Hoe zijn jullie in Veenendaal terecht gekomen?
De boerderij was geen vetpot. We leefden in armoede en er was geen opvolging. Mijn moeder had overal in Nederland familie en wilde daarom centraal gaan wonen. Mijn vader was liever naar Nijkerk gegaan, want daar valt het niet op dat hij zo boers praat. Na de verkoop van de boerderij mocht ik nog vele jaren ‘boeren’ bij een vriend van me.

Had je vader geen moeite met de verhuizing?
Toen mijn vader de boerderij had verkocht zei hij: ‘Zo, nu gaan we eindelijk eens op vakantie.’
We zijn naar mijn tante in Canada gegaan en naar mijn oom in Zuid-Afrika. Tijdens die
vakantie in Zuid-Afrika mocht ik van mijn oom steeds op de trekker rijden. Het was een heerlijke reis. Natuurlijk vond mijn vader het jammer dat hij niet meer kon boeren, maar hij was ook nuchter genoeg om te beseffen dat de boerderij niet lang meer kon bestaan. Hij zei: ‘Een boer wordt alleen rijk als hij tussen zes plankjes ligt.’ Hij bedoelde daarmee de opbrengst van de boerderij die bij overlijden verkocht moest worden.

Wat is je vader toen gaan doen?
Hij is loonwerker geworden. Op een dag kregen we bericht dat hij in een gierput was gevallen. Hij is toen naar het ziekenhuis gebracht en lag echt goed in de kreukels. Ik heb tegen hem gezegd dat het nu tijd was om te stoppen met werken omdat hij zijn leven lang al zo hard had gewerkt.
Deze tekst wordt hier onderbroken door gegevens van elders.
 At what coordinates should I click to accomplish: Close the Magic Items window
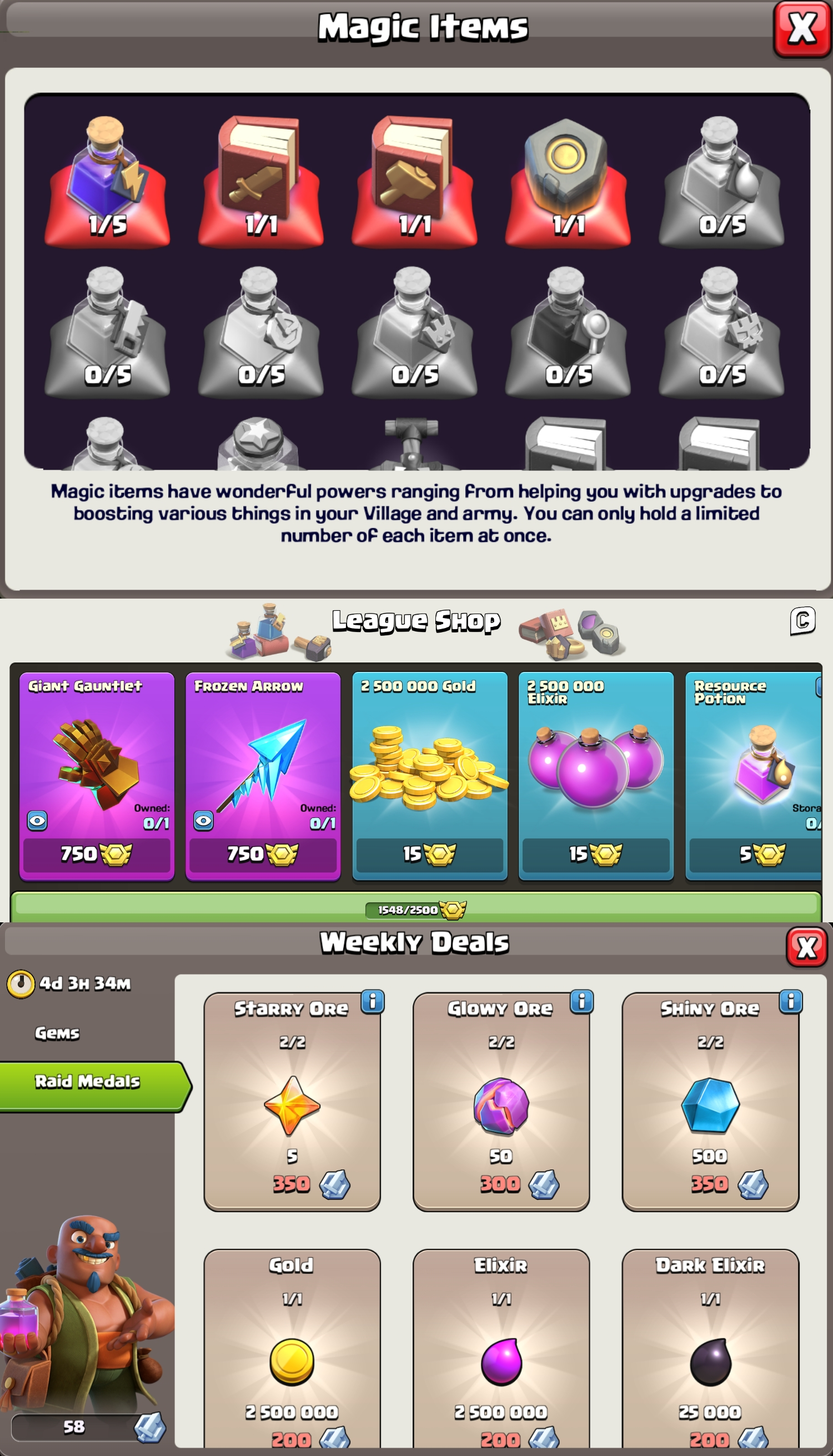[802, 29]
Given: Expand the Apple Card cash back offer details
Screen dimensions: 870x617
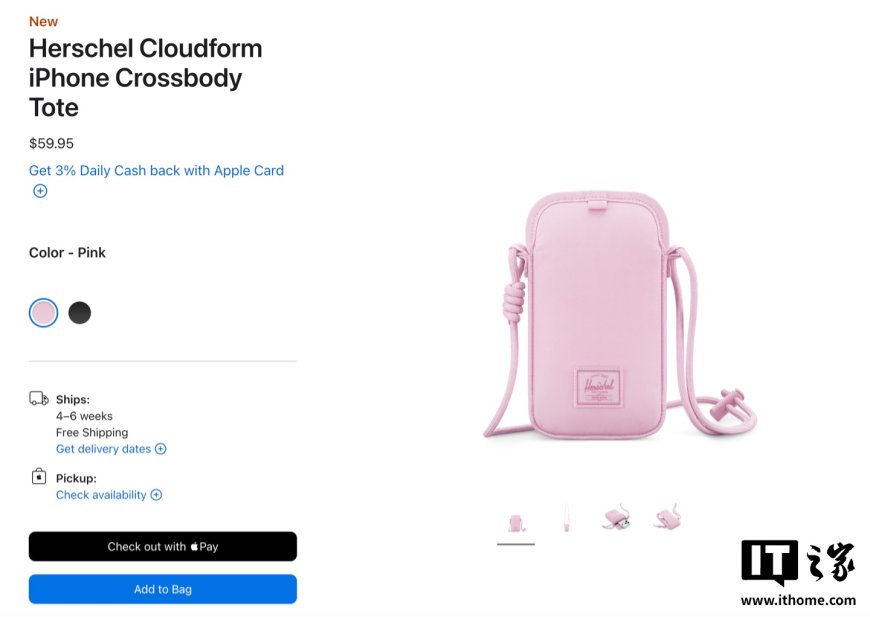Looking at the screenshot, I should [x=40, y=190].
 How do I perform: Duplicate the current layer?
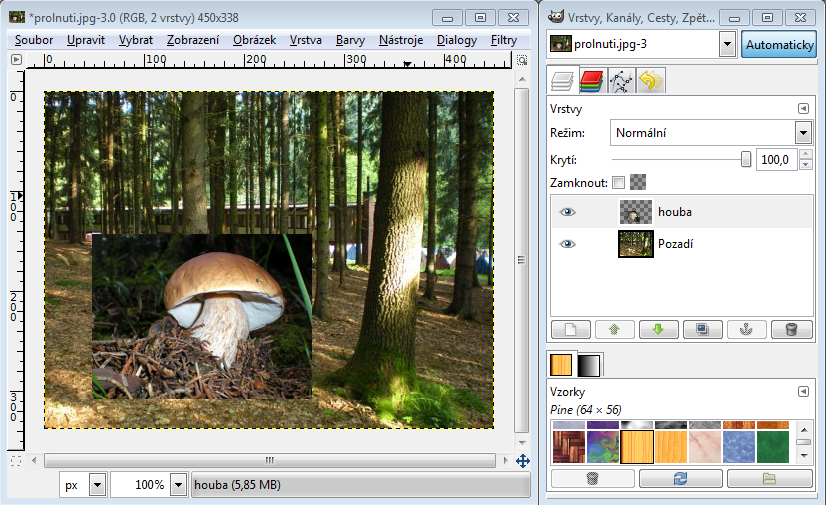click(702, 330)
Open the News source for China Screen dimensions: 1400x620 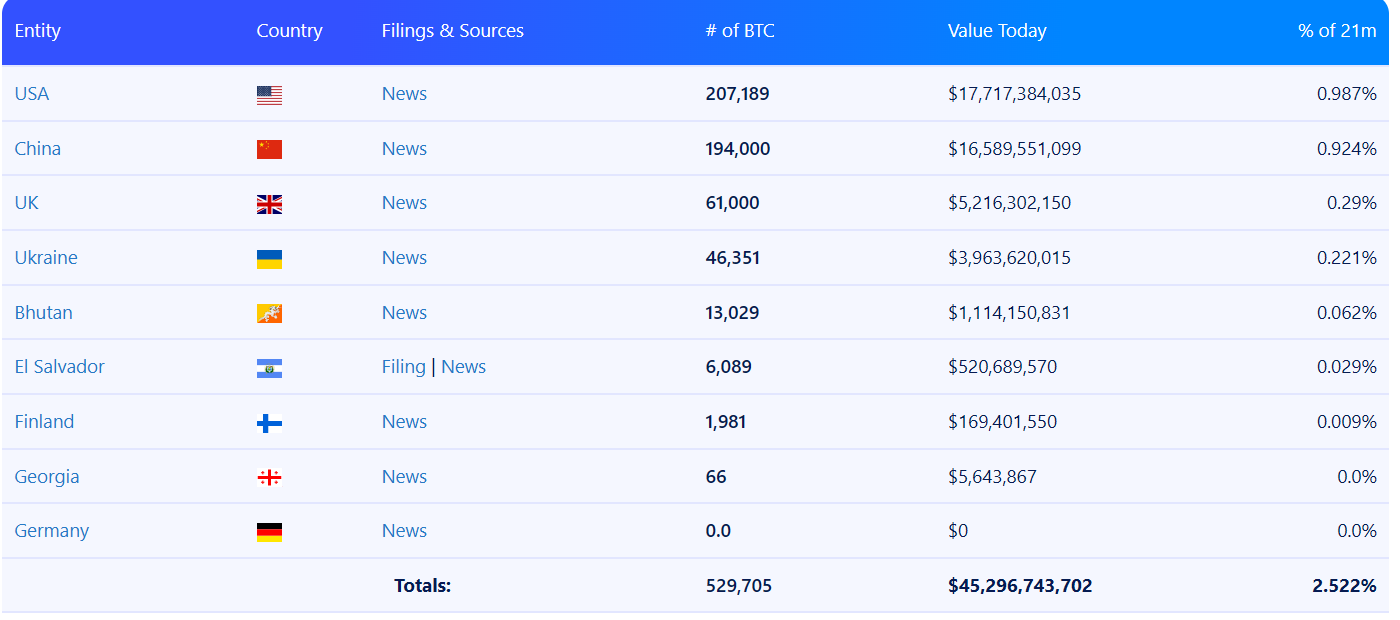tap(404, 149)
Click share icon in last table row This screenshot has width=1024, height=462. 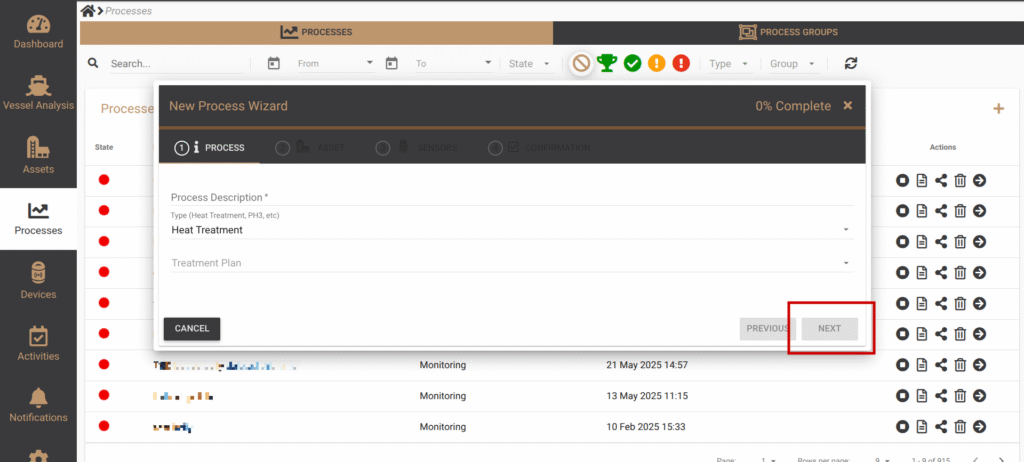coord(940,427)
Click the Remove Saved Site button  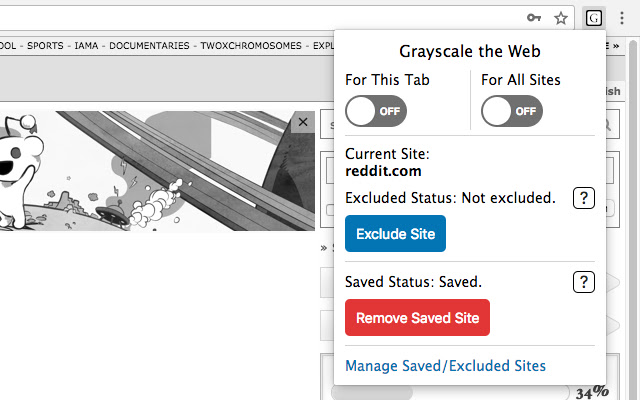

Acht jaar later is hij overleden aan kanker, hij rookte veel, maar ik weet niet zeker of het daardoor komt. Toen hij op het sterfbed lag, heb ik gezegd dat hij een goede vader is geweest, maar dat hij één fout heeft gemaakt: dat hij mij naar dat vreselijke internaat heeft laten gaan.

Hoe voel je je nu verder?
Goed, ik heb veel baat bij komijnzaad, dat haal ik bij de toko. Daar werkt een man die heel veel van de goede eigenschappen van komijn afweet. Ik merk dat ik meer kracht heb in mijn spieren. Vroeger bezocht ik vaak een helderziende, hij is nu dood. Als ik aankwam, riep hij altijd: ‘He, daar is mijn vriend’. Hij keek dan in mijn ogen, naar mijn iris en kon dan precies vertellen wat er aan de hand was, en je gelooft het niet, maar het klopte wel altijd. Ik voelde me altijd heel opgelucht als ik was geweest, dat krijgt geen dokter voor elkaar. Mag ik trouwens nog wat geplaatst hebben in je stuk?

Zeker, ik ben benieuwd.
Ik help graag de winkeliers in de Hoofdstraat, schrijf maar op: álle winkeliers, want ik wil niemand tekortdoen. Ik help ze met boodschappen doen en daar beleef ik veel plezier aan.